Segment Start: Reading text
There is the business of publishing and the business of selling books, which are quite different, and the pandemic has changed the face of publishing in many ways, especially so in (view) of #blacklivesmatter and the many related issues that have come to light. It’s time writers of colour were heard and read more, and the huge fractures in the publishing world have revealed biases towards certain writers.
Malaysian readers can be quite conservative when it comes to contemporary writing, so there needs to be a concerted effort on the part of local publishers to support new voices and to push the boundaries of writing in Malaysia. It’s a risky business, of course, as you want a book to succeed for all the right reasons. And bookstores are the final frontier when it comes to selling a product that has been a labour of love, which has taken years to produce.
Do you have a favourite place in Malaysia that comes to mind?
Maxwell Hill in Taiping, Perak. It’s a hill station that my parents frequented from the time I was a baby. It’s hauntingly beautiful with unspoilt virgin forests, and one of my favourite spots in the world.
Lastly, what’s next on your travel bucket list, both in Malaysia and abroad?
South America – Mexico, Peru, Chile, Patagonia, Tierra del Fuego. Torino in Italy. As for Malaysia, Taiping, Ipoh and Maliau Basin in Sabah.
Segment End: Reading text
Answer these from the interview above, one line each:
(a) How does the interview describe Malaysian readers when it comes to contemporary writing?
(b) Which hill station is named as a favorite place in Malaysia, and where is it?
(c) Which city in Italy is on the travel bucket list?
Segment Start: Data to examine
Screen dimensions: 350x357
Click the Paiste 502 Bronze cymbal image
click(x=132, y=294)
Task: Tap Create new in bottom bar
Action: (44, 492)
Segment End: Data to examine
Response to the exercise:
(a) Quite conservative
(b) Maxwell Hill in Taiping, Perak
(c) Torino